Los israelitas nacionalistas despectivos para con los extranjeros, a quienes llamaban “perros”, le oyeron alabar la fe de esos no israelitas y hasta prometerles un puesto en el Reino de Dios, sentándose a la mesa con los patriarcas de Israel. 

La clase acomodada no pudo sentirse a gusto a su lado, pues criticaba la riqueza con la insensibilidad que a veces llega a producir, y proponía mucho desprendimiento y cambio. 

Lo de Jesús fue a la vez consolador e inquietante. Al final, al parecer, casi nadie se sentía cómodo a su lado. Dando un cariz político o de problema de orden público, terminaron entregándole a la autoridad civil romana para deshacerse de él. Jesús no murió, le mataron.

La última de las bienaventuranzas de Jesús es para los “odiados, evitados, injuriados, rechazados hasta en el nombre” (Lc 6,22). Los expertos suponen que esta última de la serie, tiene un origen independiente de los anteriores, y que Jesús lo pronunció hacia el final de su ministerio, cuando comenzó a sentir rechazo y a preverlo también para sus seguidores. Y la Iglesia naciente confirmó pronto la previsión de Jesús.

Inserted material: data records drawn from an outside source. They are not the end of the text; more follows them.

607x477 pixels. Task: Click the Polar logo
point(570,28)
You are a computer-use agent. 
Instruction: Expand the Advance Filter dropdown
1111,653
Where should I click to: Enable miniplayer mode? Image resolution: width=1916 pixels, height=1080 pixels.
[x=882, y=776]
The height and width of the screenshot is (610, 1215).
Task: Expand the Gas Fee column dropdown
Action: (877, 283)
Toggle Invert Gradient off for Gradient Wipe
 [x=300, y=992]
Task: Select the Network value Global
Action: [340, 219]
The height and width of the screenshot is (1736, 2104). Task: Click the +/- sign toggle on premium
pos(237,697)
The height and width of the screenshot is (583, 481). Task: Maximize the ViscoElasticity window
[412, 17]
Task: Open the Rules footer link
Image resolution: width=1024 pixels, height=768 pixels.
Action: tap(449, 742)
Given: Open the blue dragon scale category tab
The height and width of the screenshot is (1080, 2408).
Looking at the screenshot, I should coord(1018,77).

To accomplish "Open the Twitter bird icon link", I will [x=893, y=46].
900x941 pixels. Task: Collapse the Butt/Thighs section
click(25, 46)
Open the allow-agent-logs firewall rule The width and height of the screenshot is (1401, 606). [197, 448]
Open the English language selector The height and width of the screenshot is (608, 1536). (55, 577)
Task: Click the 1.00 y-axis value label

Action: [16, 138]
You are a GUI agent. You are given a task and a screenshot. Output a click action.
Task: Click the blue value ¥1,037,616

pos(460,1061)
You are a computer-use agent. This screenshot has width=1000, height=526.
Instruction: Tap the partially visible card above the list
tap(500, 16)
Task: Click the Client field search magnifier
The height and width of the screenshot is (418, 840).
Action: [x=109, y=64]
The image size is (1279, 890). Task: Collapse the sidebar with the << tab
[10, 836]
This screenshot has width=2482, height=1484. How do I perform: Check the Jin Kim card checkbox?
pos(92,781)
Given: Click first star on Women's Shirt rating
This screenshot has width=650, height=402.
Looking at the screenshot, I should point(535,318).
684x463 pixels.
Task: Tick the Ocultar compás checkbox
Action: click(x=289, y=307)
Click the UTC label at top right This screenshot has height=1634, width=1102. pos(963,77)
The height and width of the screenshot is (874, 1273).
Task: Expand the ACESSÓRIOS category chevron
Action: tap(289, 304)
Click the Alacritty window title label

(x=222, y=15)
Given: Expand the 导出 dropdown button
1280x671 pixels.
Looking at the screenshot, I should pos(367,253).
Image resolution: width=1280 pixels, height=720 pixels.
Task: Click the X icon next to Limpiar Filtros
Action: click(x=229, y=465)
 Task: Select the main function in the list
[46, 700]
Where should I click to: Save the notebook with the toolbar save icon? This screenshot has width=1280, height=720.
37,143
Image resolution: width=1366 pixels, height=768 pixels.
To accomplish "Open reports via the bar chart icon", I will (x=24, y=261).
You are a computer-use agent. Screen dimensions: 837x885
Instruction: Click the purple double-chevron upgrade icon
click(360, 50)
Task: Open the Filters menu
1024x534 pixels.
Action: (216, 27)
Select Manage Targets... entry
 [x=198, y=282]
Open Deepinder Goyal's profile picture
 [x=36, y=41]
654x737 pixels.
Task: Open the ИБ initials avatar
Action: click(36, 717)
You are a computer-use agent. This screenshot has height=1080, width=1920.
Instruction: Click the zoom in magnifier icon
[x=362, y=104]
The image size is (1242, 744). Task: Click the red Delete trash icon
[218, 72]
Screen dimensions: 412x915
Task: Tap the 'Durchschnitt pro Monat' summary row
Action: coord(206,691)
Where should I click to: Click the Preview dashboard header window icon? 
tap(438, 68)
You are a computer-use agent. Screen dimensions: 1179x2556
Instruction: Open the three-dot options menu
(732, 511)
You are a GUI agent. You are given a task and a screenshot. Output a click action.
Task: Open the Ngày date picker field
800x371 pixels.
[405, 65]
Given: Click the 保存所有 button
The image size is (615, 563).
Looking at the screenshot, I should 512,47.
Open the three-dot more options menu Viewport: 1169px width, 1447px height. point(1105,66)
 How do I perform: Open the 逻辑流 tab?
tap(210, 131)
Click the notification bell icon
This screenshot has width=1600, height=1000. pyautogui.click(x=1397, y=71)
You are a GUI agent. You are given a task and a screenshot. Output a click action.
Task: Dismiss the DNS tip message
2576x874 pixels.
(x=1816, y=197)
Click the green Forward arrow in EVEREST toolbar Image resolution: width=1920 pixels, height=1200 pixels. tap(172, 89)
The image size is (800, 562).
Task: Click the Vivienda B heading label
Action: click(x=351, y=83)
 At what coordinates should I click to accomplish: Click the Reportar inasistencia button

La misión de la Iglesia implica crítica de cuanto no funciona según el plan de Dios; Jesús denunció muchas cosas y a sus seguidores dejó marcado el camino. El creyente, y más aún si es pastor, catequista o misionero, se convierte fácilmente en aguijón; al parecer, cada año mueren violentamente unos 30 misioneros.

Podríamos dar un gran salto y situarnos en el siglo XX, en Armenia, en España, en la URSS, en el mundo nazi, en algunos países asiáticos, en el Congo… La grandeza de los mártires radica en que “no amaron tanto su vida que temieran la muerte” (Apoc 12,11). No fueron unos vulgares masoquistas; como Jesús, gozaban con la belleza de los pájaros y las flores, buscaban vida abundante para todos; pero, puestos en la tesitura de elegir, se dijeron: “tu amor vale más que la vida” (Salmo 63,3).

Ante este panorama espléndido nos quedan dos advertencias apostólicas:

1Pe 4,15: “que ninguno tenga que sufrir por asesino, ladrón o malhechor”. No vale cualquier sufrimiento. San Agustín decía que al mártir no le caracteriza la pena, sino el motivo.

Tito 3,2: “... que no insulten a nadie. Que sean pacíficos y comprensivos y traten a todos con cortesía.." Incluso cuando el creyente manifiesta obligados desacuerdos, cuando denuncia o corrige, debe mostrar humildad y mansedumbre, nunca desamor o amargura hacia los oyentes.

Agregamos otra advertencia 1 Pe 2, 15 "En cuanto a ustedes Dios quiera que, obrando el bien, hagan callar a esos tontos que critican sin saber."